If you build them, less will die

Commercial Observer

A once-in-a-century pathogen overwhelmed New York medical centers this spring and at least part of the blame lies in decisions state and health care leaders made to eliminate 20,000 hospital beds over the past two decades.

 Gov. Andrew Cuomo warned New York could need between 55,000 and 110,000 hospital beds to treat COVID-19 patients through the end of April. But the Empire State only had 53,000 licensed hospital beds to begin with, down from the 73,931 that existed in 2000. 

The surge in patients has overloaded both the city’s pricey academic medical centers and its deficit-ridden public hospital system. By the end of April, 41,316 New Yorkers would seek treatment for coronavirus symptoms at a hospital and 17,589 residents died from the disease. At the apex of the pandemic, which occurred around April 12, hospitals contained close to 19,000 COVID patients.

Hospitalizations have declined since then but Cuomo acknowledged the state must be better prepared for the future. The health care system’s ability to protect the public would be imperiled if 70 percent of hospital beds were occupied, he said.

“Governors don’t do global pandemics,” Cuomo said in a briefing on April 28. “It’s not a state responsibility in this system who was supposed to blow the bugle and didn’t. I would bank on this happening again.”
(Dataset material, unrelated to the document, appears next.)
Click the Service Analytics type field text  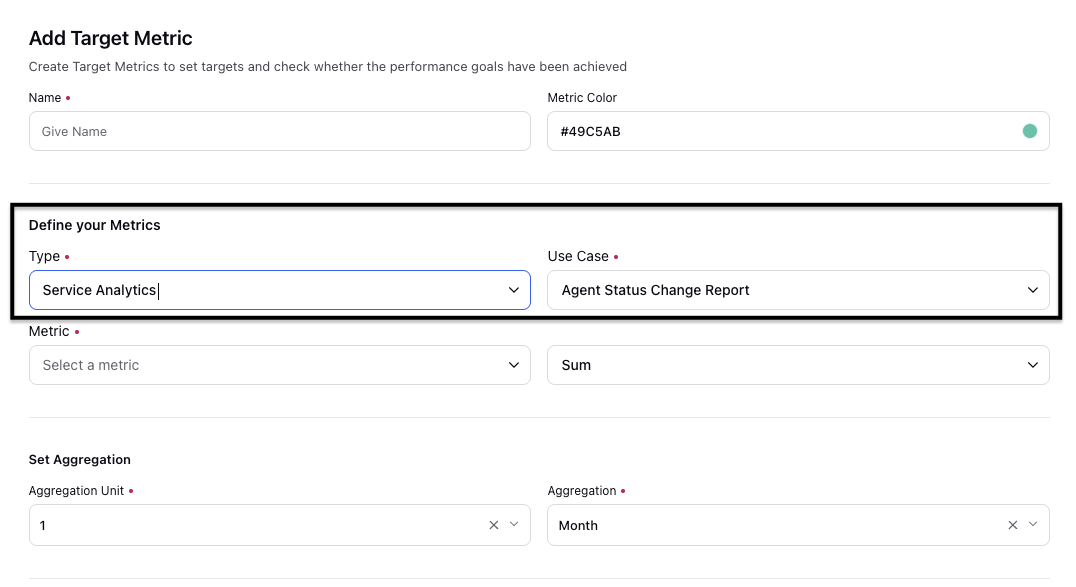coord(100,290)
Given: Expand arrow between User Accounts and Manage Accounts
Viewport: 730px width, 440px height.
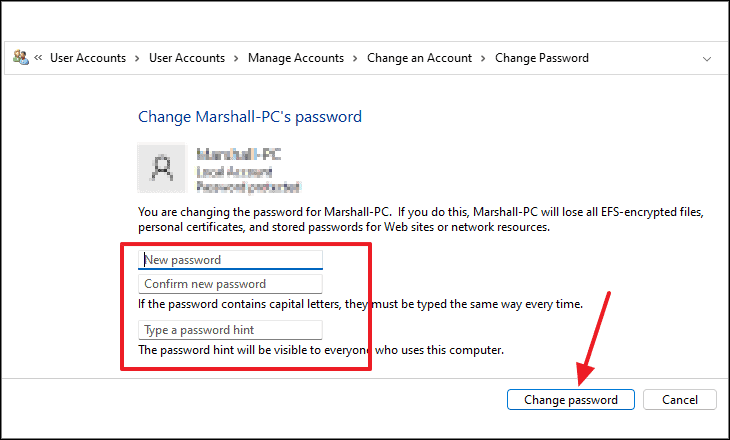Looking at the screenshot, I should pyautogui.click(x=236, y=58).
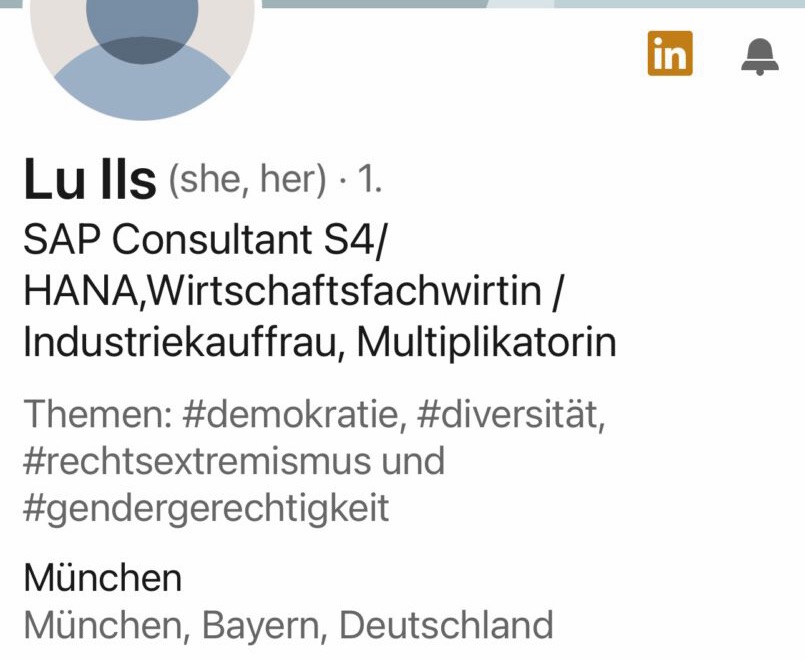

The governor may be right that another wave of illness will strike this fall but the state’s lack of preparedness was due to decades of deregulation, systemic racism, and political apathy that led to dozens of hospital closures across the city.

“The chickens are coming home to roost,” Community Service Society Vice President Elisabeth Benjamin told Commercial Observer. “The people that are suffering and disproportionately dying are living in communities where all these hospitals got closed. Hospital capacity there is so woefully under-resourced it’s an outrage.”

5 comments:

Anonymous said...

I'm glad you're talking about this. We've lost so many hospital beds yet gained so many luxury condos. Bad exchange. I want to hear the msm and our "leaders" discuss this. In my neighborhood (10 in 10 blocks) we have 12 luxury condos under development, no rentals.

Anonymous said...

And who would have thought that with record high taxes, we would have less public services?

JQ LLC said...

Check out my blog and my post about St. John's hospital on my name url link there.

Anonymous said...

They want to build apartments but they are dumb enough to not build hospitals, schools in the correct areas, firehouses, police stations, more dmvs, more garbage pickup. The more you want to increase the population, the more government agencies and services and buildings you need. This virus should though now teach us that we dont need anymore people in this city especially third worlders. Look around you and see what the city has become. Criminals, homeless, illegals and filthy people everywhere you look. We dont need anymore people in this city at all. We should be tightening zoning laws like how they used to be. There is a reason for zoning laws and maybe pandemics like this was a reason for it. The city is literally a safety hazard and it's NOT good! I'm so glad I moved to long island where they actually take care of the people out there and follow zoning laws for the most part.

Anonymous said...

RIP St. John's Hospital. I was born there.